The following year, Thunem travelled to Glasgow to compete in the 2015 IPC Swimming World Championships. As in the European Championships the year previous, no S1 classification races were contested. Thunem was more selective on this occasion and chose only three events, the 50m backstroke (S2), 100m backstroke (S2) and the 100m breaststroke (SB4). Thunem pulled out of the breaststroke, but she won bronze medals in both of the backstroke events.

In the buildup to the 2016 Summer Paralympics Thunem appeared at her second European Championships, this time held in Funchal, Madeira.
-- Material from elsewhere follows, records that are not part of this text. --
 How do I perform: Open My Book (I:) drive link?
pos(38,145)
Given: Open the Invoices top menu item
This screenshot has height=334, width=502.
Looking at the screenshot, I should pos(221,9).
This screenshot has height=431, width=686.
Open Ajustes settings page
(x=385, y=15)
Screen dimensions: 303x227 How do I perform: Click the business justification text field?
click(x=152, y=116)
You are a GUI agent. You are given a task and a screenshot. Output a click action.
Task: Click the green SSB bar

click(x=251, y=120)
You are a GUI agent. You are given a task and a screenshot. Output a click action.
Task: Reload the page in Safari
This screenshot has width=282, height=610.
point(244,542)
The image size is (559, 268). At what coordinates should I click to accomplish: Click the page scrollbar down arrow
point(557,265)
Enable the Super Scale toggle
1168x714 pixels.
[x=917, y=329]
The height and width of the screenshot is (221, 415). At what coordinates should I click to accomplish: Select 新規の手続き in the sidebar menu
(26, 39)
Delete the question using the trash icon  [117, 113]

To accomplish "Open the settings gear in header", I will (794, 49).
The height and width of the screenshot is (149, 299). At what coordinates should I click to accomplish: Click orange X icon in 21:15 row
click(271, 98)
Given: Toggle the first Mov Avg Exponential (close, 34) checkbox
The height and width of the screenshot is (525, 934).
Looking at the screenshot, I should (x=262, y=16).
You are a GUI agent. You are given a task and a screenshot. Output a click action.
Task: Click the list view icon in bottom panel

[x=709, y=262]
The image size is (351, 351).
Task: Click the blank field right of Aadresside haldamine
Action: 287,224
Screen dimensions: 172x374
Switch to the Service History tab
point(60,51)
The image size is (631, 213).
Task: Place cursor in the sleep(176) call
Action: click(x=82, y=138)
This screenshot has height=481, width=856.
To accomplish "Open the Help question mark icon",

In the 50m freestyle S2 she won the gold medal, beating her closest rival and S2 competitor, Alexandra Agafonova, by over 12 seconds. Thunem added a silver in the 50m backstroke (S2) and bronze in the 100m backstroke (S2).

== Personal life ==
In 2010 Thunem contracted a neurological disease that caused paralysis, primarily in her legs for which she required a wheelchair. In 2012 her condition worsened resulting in further paralysis, this time across the whole right-hand side of her body. Thunem was hospitalized again in 2014, with a blood infection which left her comatose for a period, though she was back in training by the end of the year.

Thunem is a lesbian, and revels in her identity as belonging to "a double minority".